U.S. Loans Eugenics Exhibit to Germany
An exhibition on loan from the U.S. Holocaust Museum in Washington, D.C. opened in the Federal Republic of Germany on Thursday, at the same building that once served as a printing house for posters promoting Nazi racial policies. Originally established as a hygiene museum in the 1930s, once the Nazis ascended to power in 1933 it became a key center for the racist propaganda that was a hallmark of the Hitlerian regime.
The exhibit, titled "Deadly Medicine - Racial Madness in National Socialism," opened in Dresden, in the eastern German state of Saxony, where members of a far-right party now hold seats in the legislature. The exhibit might be controversial as a result. This is the first loan of an exhibition given by the U.S. Holocaust Museum abroad. More than 700,000 people have viewed the exhibit in the U.S.

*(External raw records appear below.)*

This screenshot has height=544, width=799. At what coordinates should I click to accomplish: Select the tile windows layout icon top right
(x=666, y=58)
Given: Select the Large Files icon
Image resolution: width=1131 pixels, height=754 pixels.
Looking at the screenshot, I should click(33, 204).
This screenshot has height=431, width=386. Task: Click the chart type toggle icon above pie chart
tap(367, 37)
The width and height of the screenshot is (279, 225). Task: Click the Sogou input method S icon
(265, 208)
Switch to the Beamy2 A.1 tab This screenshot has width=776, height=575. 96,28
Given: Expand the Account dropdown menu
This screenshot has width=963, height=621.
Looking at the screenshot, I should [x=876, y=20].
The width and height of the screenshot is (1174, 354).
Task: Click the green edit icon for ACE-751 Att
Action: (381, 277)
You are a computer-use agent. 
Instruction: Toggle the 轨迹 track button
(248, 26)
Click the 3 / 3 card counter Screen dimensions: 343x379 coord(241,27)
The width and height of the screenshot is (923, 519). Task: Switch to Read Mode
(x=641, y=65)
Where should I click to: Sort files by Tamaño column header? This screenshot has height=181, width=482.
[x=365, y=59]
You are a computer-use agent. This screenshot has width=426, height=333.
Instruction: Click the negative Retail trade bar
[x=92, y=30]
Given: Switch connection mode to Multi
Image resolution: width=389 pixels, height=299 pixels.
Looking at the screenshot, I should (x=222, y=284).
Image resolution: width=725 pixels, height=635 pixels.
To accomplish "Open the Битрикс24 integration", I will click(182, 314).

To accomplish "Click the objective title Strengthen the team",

The exhibit is divided into three parts. The first section depicts the rise of the theory of eugenics, a racist pseudo-science that aimed to improve humanity through the control of hereditary traits. A leading center of eugenics study was located in the United States. The second section of the exhibit centers around eugenics in Nazi Germany. The third details the outcome of Nazi "medical-science" in the destruction of more than six million Jews and other lesser-known euthanasia campaigns.